American Renaissance

Garment Laborers Say Bush Guest-Worker Plan an Ill Fit

With scant fear of being deported, illegal immigrants at one L.A. plant see little to gain in the proposal--and much to lose.

Alan Zarembo, Los Angeles Times, Feb. 8

Here, in the basement of the U.S. economy, two women sit face to face five days a week, sometimes talking, more often surrendering conversation to the hum of their sewing machines and the Mexican ballads playing on their Walkmans.

Both clear about $200 a week at the factory on Los Angeles’ Eastside.

Both churn out the same products: dresses, shirts and pants that are shipped off into a retail world so vast that they have never seen their work in a store. Both pay taxes.

Both have the same education: sixth grade.

Juana Torres is a legal U.S. resident.
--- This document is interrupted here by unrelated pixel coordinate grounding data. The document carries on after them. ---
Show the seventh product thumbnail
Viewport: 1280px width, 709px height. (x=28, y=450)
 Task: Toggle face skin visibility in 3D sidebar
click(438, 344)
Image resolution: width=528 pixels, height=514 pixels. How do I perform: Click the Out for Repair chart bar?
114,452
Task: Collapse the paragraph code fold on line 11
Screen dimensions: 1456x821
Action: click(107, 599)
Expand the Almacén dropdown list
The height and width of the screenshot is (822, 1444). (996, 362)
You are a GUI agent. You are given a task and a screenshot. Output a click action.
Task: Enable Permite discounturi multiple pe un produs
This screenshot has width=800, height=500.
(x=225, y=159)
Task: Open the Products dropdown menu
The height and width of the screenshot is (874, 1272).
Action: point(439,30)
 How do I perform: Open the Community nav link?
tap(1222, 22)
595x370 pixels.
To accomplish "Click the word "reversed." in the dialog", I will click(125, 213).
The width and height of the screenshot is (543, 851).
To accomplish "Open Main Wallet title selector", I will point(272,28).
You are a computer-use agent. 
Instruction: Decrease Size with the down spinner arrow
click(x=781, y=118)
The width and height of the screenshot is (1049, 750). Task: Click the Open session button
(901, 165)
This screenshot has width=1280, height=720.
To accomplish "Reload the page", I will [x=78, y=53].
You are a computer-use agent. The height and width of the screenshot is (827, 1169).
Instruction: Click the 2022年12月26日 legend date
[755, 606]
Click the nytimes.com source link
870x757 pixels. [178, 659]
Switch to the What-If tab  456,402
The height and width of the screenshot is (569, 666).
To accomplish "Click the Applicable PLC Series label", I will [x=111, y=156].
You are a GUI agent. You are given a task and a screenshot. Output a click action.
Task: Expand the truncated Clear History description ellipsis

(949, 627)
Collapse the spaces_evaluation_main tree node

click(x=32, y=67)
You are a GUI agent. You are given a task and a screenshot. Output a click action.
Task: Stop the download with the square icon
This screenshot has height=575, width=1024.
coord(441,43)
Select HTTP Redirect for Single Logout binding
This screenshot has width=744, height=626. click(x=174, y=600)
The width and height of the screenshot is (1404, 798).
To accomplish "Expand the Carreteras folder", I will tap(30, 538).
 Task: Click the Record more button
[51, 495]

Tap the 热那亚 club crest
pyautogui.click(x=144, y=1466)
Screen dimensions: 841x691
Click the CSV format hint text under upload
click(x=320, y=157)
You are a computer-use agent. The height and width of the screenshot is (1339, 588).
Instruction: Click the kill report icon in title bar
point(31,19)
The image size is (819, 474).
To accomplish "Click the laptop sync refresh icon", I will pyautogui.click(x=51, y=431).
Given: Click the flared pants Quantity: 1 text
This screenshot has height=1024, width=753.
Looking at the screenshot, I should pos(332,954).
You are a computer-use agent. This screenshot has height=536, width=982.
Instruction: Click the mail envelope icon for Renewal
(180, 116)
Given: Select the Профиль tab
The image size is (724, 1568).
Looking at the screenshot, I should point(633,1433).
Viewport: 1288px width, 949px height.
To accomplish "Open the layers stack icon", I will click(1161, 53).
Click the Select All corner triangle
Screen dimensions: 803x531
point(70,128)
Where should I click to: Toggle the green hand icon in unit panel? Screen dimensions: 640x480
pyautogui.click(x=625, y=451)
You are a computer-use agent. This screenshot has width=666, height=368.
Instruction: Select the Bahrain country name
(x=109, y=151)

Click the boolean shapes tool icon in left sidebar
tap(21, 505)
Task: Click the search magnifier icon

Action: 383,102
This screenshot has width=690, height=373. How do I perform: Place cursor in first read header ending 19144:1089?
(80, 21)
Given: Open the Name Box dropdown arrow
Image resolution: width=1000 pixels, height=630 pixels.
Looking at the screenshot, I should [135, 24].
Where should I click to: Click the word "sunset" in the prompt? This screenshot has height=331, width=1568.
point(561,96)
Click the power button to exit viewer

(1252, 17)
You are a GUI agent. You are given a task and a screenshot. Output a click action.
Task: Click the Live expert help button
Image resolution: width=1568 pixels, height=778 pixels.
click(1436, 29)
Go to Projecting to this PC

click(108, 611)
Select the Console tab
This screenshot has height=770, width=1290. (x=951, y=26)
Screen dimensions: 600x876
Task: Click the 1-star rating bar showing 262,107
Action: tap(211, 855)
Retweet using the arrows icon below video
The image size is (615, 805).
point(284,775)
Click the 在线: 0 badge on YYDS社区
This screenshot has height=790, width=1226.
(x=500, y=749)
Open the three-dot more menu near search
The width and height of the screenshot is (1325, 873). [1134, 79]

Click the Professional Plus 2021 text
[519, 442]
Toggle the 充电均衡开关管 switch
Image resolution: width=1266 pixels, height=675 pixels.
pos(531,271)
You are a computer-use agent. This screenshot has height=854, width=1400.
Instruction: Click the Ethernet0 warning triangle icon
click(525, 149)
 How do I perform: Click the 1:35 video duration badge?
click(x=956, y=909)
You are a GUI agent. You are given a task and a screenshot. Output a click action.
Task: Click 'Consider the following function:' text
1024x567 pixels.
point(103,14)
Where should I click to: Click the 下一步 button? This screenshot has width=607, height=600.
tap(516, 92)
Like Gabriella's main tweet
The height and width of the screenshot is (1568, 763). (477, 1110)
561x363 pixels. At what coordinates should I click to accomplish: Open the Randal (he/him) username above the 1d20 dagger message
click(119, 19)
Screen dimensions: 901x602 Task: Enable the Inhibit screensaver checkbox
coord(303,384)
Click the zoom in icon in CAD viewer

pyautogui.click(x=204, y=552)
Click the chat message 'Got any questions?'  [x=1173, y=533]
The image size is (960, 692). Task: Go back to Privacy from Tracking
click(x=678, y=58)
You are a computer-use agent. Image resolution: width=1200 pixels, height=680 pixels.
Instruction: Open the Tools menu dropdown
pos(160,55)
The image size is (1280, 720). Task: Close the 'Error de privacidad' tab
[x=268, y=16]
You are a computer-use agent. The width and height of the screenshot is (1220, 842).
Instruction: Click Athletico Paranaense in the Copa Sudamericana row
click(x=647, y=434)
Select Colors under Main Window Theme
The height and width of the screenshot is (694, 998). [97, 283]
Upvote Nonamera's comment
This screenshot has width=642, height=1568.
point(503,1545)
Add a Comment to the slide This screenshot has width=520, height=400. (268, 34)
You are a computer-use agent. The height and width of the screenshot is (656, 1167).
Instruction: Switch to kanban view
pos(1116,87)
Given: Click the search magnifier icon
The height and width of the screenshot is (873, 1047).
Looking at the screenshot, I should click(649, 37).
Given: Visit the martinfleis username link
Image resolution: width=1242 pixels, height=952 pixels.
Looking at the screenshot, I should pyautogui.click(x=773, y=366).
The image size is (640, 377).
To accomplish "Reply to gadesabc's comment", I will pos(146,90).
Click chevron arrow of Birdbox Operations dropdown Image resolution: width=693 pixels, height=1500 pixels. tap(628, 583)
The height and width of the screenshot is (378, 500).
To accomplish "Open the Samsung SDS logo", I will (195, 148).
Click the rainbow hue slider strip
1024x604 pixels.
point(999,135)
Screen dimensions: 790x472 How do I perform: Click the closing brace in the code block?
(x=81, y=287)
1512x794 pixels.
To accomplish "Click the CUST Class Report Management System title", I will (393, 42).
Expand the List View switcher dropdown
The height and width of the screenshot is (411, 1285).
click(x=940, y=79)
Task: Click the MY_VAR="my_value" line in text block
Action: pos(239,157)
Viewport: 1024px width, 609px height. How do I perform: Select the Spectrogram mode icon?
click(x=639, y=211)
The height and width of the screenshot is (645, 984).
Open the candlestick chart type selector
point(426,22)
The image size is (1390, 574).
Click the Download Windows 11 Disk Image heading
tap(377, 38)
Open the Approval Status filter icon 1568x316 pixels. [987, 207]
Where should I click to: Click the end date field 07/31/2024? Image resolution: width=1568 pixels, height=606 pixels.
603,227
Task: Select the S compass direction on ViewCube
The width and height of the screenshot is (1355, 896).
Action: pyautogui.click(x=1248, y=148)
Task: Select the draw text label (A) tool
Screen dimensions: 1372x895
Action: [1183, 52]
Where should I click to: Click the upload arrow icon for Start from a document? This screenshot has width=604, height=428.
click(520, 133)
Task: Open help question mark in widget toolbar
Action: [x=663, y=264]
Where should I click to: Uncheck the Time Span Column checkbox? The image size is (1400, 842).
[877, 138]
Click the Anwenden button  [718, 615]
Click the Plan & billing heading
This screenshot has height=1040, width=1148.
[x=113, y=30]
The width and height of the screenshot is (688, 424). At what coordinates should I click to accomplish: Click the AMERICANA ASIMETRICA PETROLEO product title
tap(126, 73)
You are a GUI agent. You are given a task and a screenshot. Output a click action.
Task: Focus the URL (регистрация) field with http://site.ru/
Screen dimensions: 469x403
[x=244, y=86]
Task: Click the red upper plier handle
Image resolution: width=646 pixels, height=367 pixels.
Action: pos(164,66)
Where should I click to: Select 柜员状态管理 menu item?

Her sister-in-law, Abiud Martinez, is an illegal immigrant.

Their similarities point to a potentially serious weakness in the plan that President Bush announced last month to establish a new guest-worker program: It might not be much of a draw for many of the illegal immigrants it is designed to attract.

In making his announcement, the president said his plan would bring illegal workers, people like Martinez, “out of the shadows.”

But in interviews at the factory where Martinez works — and other Southern California businesses staffed by undocumented people — employees gave little sense of being in the shadows.

Many illegal immigrants lead lives similar to those of poor friends, neighbors and relatives who are here legally, and few said Bush’s plan offered much for them.

Before she arrived, “I thought that everybody would have to hide from the immigration police,” said Martinez, 23. After a few months here, “I realized that I didn’t have to be afraid.”

Last year the U.S. Border Patrol apprehended 905,065 people trying to enter the country from Mexico. But once the people are beyond the border, the chances of being caught and sent home are tiny.

From 8 million to 11 million illegal immigrants live in the United States, according to immigration officials. Last year 48,120 — far fewer than 1% — were deported. The majority of them had been caught, not in workplace investigations, but after being picked up on suspicion of crimes.

Read the rest of this story here.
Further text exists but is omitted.